As any management guide will tell you, when faced with a large and complex problem, it can often help to step back and look at the big picture before focusing on the key points. Writing in the Journal of the American Chemical Society, Graham Richards and colleagues describe how such a strategy could be just as applicable when trying to locate ligand-binding sites in protein structures — a problem that is becoming increasingly important for drug discovery in the post-genomic era.

If you have a three-dimensional protein structure, potential binding sites for a ligand could in theory be identified computationally by calculating the energy of interaction between the ligand and the protein in all possible ligand configurations around the protein. But, in reality, the number of calculations that are needed for such a strategy means it is impractical in terms of computational time for all but the most simple ligands.

So, could the number of calculations be reduced without sacrificing predictive ability? Richards and colleagues devised an elegant approach to this problem. Initially, a very simple model of the ligand — just a single feature point — is generated using an algorithm and used in evaluations of the energy of interaction with the protein. After removal of any ligand configurations with a low score in terms of potential for binding, a new round of calculations are carried out using a ligand model generated to have two feature points.

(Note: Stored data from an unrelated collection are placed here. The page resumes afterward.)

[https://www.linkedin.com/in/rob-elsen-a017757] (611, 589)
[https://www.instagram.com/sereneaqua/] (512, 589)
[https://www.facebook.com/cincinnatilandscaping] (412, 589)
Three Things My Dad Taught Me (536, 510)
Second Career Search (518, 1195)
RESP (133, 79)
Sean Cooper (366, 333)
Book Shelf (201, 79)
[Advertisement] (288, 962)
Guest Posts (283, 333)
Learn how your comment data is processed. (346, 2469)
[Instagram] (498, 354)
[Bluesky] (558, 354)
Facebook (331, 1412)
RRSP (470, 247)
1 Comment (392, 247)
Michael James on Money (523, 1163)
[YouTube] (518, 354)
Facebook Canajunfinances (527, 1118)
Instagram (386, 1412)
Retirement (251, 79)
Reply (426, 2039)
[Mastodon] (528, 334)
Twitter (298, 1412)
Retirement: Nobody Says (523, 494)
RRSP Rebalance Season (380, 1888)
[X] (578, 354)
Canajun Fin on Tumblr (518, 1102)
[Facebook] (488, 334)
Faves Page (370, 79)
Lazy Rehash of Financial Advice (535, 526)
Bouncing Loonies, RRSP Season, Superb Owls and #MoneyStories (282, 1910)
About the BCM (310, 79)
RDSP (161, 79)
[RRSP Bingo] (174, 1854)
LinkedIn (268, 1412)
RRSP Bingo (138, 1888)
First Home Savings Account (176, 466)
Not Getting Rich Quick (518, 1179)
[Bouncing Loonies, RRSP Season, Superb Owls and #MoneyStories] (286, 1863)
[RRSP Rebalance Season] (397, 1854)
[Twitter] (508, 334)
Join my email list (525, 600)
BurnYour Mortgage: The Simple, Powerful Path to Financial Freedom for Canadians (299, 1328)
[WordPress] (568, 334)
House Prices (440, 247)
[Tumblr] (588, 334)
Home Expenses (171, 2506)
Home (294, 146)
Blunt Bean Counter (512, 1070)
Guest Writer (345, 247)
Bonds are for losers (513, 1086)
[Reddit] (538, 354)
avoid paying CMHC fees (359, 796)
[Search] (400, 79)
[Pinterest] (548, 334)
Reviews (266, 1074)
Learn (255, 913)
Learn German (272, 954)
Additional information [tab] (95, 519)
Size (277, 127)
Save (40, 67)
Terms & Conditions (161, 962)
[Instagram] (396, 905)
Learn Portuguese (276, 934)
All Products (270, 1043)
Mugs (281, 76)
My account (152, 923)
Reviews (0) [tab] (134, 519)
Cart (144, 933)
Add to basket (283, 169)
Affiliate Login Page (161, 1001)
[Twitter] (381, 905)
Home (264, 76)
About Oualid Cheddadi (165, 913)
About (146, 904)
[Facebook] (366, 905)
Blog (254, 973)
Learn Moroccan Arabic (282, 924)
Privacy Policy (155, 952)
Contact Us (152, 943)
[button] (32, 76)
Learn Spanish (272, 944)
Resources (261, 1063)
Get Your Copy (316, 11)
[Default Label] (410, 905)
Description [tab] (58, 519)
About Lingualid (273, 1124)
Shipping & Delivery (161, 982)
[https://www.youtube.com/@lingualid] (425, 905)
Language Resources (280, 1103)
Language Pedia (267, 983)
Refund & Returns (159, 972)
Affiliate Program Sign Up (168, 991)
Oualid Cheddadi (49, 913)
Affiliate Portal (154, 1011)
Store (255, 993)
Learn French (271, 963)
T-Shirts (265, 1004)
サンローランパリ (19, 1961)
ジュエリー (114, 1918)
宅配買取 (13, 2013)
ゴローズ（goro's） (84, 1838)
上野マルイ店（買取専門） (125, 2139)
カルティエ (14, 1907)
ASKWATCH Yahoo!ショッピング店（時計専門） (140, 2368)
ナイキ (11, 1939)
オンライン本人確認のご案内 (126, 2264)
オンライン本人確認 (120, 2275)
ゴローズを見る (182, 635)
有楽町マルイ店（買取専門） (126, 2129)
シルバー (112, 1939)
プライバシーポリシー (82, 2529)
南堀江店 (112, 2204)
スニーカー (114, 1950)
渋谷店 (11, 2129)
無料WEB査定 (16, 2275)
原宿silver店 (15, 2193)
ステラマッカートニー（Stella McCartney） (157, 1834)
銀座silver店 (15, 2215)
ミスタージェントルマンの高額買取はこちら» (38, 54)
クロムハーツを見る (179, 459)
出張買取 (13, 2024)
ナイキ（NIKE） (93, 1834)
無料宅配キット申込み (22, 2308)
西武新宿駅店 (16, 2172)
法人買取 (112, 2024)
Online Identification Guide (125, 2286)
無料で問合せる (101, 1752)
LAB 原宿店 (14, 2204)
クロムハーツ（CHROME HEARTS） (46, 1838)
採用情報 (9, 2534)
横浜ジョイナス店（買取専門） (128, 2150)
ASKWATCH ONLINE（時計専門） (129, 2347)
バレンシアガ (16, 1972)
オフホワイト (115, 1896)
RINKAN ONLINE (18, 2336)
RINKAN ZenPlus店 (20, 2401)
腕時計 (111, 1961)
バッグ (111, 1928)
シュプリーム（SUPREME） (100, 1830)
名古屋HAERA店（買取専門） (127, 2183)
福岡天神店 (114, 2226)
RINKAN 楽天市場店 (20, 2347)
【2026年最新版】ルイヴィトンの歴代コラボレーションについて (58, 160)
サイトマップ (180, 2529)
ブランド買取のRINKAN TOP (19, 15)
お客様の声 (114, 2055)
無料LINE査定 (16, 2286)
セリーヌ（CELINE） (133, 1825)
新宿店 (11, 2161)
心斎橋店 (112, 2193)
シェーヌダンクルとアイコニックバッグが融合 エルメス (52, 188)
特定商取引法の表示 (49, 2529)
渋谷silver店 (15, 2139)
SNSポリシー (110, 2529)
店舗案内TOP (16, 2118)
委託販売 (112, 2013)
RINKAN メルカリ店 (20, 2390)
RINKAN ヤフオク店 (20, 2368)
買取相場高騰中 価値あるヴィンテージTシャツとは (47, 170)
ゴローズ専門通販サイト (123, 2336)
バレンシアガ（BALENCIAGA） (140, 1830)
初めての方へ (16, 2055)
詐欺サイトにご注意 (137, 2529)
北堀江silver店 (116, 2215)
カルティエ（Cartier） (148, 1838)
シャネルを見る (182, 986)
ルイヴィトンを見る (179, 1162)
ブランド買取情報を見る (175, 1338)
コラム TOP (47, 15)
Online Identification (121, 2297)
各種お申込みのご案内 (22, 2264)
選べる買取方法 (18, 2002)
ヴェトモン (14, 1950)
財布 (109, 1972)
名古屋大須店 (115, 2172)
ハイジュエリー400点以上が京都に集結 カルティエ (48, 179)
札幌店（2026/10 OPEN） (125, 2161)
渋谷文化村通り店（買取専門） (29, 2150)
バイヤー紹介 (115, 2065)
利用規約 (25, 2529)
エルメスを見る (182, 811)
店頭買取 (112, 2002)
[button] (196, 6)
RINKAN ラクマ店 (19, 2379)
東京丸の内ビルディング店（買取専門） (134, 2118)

Repeating this evaluation–removal process, while increasing the complexity of the ligand model at each step, allows computational time to be efficiently distributed, as only the most relevant configurations are considered in any detail.

To validate the strategy, the authors took seven known ligand–protein structures — including structures as diverse as HIV reverse transcriptase with a non-nucleoside inhibitor and heparin with basic fibroblast growth factor — removed the ligand, and then attempted to locate the binding site using stepwise algorithmic models of the ligand. In all cases, the binding site was correctly identified, and furthermore, so was the orientation of the ligand. So, it seems that this approach could become a valuable tool for analysing the wealth of data that is emerging from structural genomics projects.